Further investigation showed that the heating pipes were an early form of pushfit plastic, manufactured by a company called Bartol and sold as Acorn. Such pipe was treated in the 1970s as a new dawn, because the heating industry would no longer have a reliance on copper – which had been subject to shortages in the period – and of course, the plastic would not support corrosion.
Sadly it was not a great success, because later on it was discovered that single wall Polybutylene pipe can allow oxygen to permeate inwards through the outer wall of the pipe. This meant that, ironically, corrosion was far greater than with conventional metal pipes – many maintenance providers subsequently cancelled domestic repair contracts where they found this pipe had been used in heating installations.
In time, improved ‘barrier’ plastic pipes were launched where an oxygen proof material was inserted between two layers of polybutylelene. These are the pipes commonly used today, and oxygen ingress is eliminated. The successor to the Bartol system is Hepworth’s Hep20, they bought the old firm out.
In consequence our customer’s system was severely rusted up and clogged. Two Powerflushes with a Magnacleanse magnet were required, and even the radiator valves were clogged up. Some radiators had to be removed and hosed out in the garden, and their valves bypassed with tube just to get them unblocked. We were causing issues by moving the rust around the system.

A Worcester-Bosch Danesmoor oil boiler was used; Worcester are familiar with non-barrier plastic tube and use of this invalidates their boiler warranty. So we added a plate heat exchanger to hydraulically separate the radiators from the boiler system.

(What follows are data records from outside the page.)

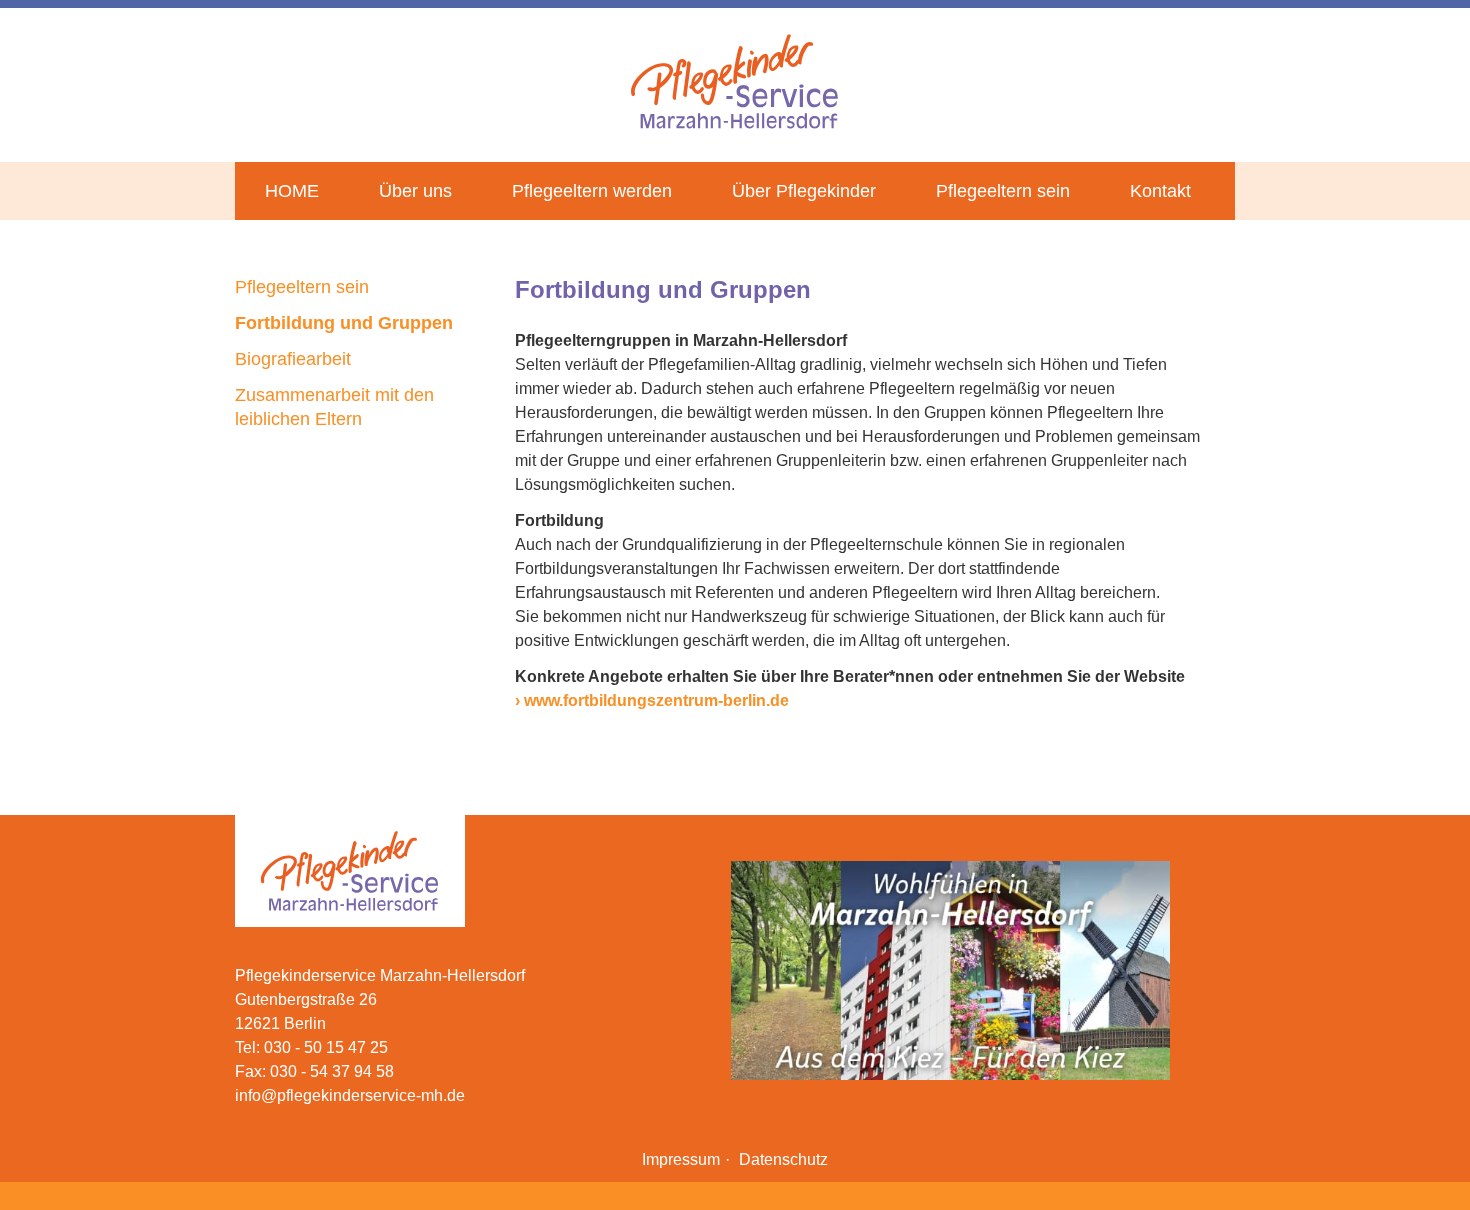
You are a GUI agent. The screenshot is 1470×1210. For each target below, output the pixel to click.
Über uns (415, 191)
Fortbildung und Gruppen (344, 323)
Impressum (681, 1159)
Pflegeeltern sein (1003, 191)
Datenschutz (783, 1159)
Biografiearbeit (293, 359)
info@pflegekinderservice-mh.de (350, 1095)
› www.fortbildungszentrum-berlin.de (652, 700)
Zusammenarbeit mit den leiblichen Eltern (334, 407)
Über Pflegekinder (804, 191)
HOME (292, 191)
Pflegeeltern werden (592, 191)
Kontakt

We pressurized the Acorn system to 1.0 bar in an effort to help prevent oxygen ingress, and added a magnetic filter to the circuit. Filters were also added to the plate exchanger to help prevent this from getting blocked up.
This allowed the boiler to be completely unaffected by future rusting of the radiators. Replacing the pipes will not be easy as they are buried within the screed and if the system continues to give problems, we will probably suggest using copper finned radiators, such as those made by Jaga.




The next thing we were asked to look at was the water supply. The local area has a very poor water supply, and we measured around 9 litres per minute, and a static pressure of under 1.0bar.
We recommended a Mainsboost pumped accumulator, to lift the water flow rate, and pressure to 3.0Bar (flow rate is dependent on pipework and taps inside the property).

This was partnered with our favourite Fabdec 3S Excelsior unvented cylinder, with uses a patented air injection system to make it virtually maintenance free.

The water system performance was completely transformed with the accumulator and unvented system; our customer can no longer fill the bath while making, and drinking, a cup of tea. If fact they”d be lucky to get the kettle filled up before the bath overflows.



Finally, the ‘piece de resistance’; the system was equipped with Honeywell’s Evohome heating zoning system. This product, first launched in 1996 on an unexpecting and unappreciative World, is simply superb. In 2019 it is still the best heating zoning system money can buy, and in this case, was supplied and installed at a 5% VAT rate. What is there not to like?